● **Work instructions**:
Every line from the one containing "Viewport: 1512px width, 805px height." to the last line of the listing below should be given again exactly.
▼▼▼
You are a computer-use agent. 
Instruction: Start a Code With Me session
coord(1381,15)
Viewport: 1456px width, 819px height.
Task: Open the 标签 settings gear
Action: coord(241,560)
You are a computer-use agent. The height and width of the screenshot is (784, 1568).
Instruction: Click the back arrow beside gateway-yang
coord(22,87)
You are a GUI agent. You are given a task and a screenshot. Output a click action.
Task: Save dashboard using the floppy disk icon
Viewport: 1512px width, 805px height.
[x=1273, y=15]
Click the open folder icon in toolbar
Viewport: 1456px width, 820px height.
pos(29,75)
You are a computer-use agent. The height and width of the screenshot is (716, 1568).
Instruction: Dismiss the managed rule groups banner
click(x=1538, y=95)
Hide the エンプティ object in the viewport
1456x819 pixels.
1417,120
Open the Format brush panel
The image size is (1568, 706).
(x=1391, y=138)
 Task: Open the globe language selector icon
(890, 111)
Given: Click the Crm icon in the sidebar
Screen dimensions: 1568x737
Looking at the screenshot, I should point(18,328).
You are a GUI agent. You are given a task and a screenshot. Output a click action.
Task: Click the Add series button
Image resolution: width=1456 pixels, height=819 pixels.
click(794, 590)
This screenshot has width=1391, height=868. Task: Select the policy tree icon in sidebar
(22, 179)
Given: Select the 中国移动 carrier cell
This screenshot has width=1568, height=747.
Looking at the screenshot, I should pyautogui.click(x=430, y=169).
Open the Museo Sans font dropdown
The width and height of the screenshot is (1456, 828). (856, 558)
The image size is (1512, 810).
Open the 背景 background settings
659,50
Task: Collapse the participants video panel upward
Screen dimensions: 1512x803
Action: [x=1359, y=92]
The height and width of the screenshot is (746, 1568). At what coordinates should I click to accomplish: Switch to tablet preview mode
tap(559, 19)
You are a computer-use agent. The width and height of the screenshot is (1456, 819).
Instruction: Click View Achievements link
▲▲▲
● **Written solution**:
Viewport: 1512px width, 805px height.
[x=1273, y=15]
Click the open folder icon in toolbar
Viewport: 1456px width, 820px height.
pos(29,75)
You are a computer-use agent. The height and width of the screenshot is (716, 1568).
Instruction: Dismiss the managed rule groups banner
click(x=1538, y=95)
Hide the エンプティ object in the viewport
1456x819 pixels.
1417,120
Open the Format brush panel
The image size is (1568, 706).
(x=1391, y=138)
 Task: Open the globe language selector icon
(890, 111)
Given: Click the Crm icon in the sidebar
Screen dimensions: 1568x737
Looking at the screenshot, I should point(18,328).
You are a GUI agent. You are given a task and a screenshot. Output a click action.
Task: Click the Add series button
Image resolution: width=1456 pixels, height=819 pixels.
click(794, 590)
This screenshot has width=1391, height=868. Task: Select the policy tree icon in sidebar
(22, 179)
Given: Select the 中国移动 carrier cell
This screenshot has width=1568, height=747.
Looking at the screenshot, I should pyautogui.click(x=430, y=169).
Open the Museo Sans font dropdown
The width and height of the screenshot is (1456, 828). (856, 558)
The image size is (1512, 810).
Open the 背景 background settings
659,50
Task: Collapse the participants video panel upward
Screen dimensions: 1512x803
Action: [x=1359, y=92]
The height and width of the screenshot is (746, 1568). At what coordinates should I click to accomplish: Switch to tablet preview mode
tap(559, 19)
You are a computer-use agent. The width and height of the screenshot is (1456, 819).
Instruction: Click View Achievements link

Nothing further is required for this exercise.